A reportagem do Estado mostrou que os rebanhos circulam sem o menor controle na região da fronteira. Para piorar, os gastos com controle sanitário na fronteira caíram drasticamente. Segundo dados do Sistema Integrado de Administração Financeira (Siafi), os gastos federais caíram de R$ 60,9 milhões em 2000 para R$ 2,2 milhões de janeiro a outubro deste ano.

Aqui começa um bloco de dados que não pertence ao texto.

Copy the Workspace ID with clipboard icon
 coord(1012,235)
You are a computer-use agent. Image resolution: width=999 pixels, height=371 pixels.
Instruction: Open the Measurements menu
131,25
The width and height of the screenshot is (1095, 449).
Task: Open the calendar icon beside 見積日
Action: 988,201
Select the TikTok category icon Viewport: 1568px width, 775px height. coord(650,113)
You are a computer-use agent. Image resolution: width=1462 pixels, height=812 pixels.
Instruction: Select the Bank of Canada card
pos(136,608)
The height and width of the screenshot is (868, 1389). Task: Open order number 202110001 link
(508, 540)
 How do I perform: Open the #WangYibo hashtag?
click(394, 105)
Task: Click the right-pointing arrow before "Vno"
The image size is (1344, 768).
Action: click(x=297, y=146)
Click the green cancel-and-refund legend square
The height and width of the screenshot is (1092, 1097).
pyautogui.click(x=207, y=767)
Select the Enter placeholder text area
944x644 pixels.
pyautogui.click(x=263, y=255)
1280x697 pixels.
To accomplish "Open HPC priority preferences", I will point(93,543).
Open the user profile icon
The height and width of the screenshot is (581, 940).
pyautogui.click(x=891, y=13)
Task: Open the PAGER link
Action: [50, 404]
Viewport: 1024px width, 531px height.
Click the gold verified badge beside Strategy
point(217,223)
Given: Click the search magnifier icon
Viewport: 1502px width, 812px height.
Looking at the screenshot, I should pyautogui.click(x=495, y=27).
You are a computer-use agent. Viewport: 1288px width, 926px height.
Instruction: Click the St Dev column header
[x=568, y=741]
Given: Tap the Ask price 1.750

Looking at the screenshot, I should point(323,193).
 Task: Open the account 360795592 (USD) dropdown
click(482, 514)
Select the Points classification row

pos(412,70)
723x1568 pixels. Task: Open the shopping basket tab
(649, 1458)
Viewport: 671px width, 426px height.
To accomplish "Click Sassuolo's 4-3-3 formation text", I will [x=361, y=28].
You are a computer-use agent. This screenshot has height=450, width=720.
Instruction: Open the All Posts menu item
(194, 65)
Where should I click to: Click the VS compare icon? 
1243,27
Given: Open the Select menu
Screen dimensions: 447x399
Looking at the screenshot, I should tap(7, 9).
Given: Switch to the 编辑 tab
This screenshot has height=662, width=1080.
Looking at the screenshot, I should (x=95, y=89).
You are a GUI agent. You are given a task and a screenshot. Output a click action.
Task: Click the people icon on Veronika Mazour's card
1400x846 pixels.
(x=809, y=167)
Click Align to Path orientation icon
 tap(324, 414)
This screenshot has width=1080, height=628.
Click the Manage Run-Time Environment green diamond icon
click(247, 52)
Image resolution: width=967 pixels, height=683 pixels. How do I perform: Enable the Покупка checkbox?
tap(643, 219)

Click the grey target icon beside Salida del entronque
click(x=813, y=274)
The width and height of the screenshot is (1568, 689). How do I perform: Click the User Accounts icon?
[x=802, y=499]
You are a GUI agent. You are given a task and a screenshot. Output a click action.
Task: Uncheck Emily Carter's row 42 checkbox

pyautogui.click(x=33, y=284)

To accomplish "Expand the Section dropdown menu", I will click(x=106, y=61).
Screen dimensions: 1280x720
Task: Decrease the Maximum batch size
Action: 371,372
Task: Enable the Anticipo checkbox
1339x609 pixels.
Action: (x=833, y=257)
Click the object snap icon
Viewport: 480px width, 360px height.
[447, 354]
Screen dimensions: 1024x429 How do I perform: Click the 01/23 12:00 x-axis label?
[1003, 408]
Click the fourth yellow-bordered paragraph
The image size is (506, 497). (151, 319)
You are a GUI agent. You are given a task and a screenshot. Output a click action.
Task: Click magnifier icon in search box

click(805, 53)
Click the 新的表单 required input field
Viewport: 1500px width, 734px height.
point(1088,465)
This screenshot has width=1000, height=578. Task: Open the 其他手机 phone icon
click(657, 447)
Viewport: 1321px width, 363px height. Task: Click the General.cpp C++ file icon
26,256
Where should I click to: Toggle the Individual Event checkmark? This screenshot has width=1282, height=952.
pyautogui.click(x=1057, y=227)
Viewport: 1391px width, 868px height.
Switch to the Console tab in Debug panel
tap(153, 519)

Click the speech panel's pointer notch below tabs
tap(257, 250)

Não foram só os paraguaios os acusados de propagar o vírus da aftosa. O senador Osmar Dias (PDT-PR), ex-secretário de Agricultura de seu Estado, afirmou esta semana que a culpa é dos bolivianos. Osmar Dias lembra que o Senado aprovou este ano uma medida provisória para doar vacinas àquele país, dentro de uma estratégia de fortalecer o controle além da fronteira. 'Mas lá a vacinação não é obrigatória e eles não vacinaram nada', afirma o senador. Ele acrescenta que tampouco no Paraguai há controle sobre a saúde dos animais.

OUTROS CULPADOS

A falta de controle sanitário na fronteira lança suspeita sobre outro grupo: os sem-terra que vivem na região e têm algumas cabeças de gado. Eles poderiam ter trazido animais doentes do país vizinho. O governador Zeca do PT não descarta essa hipótese e diz que tudo está sendo investigado.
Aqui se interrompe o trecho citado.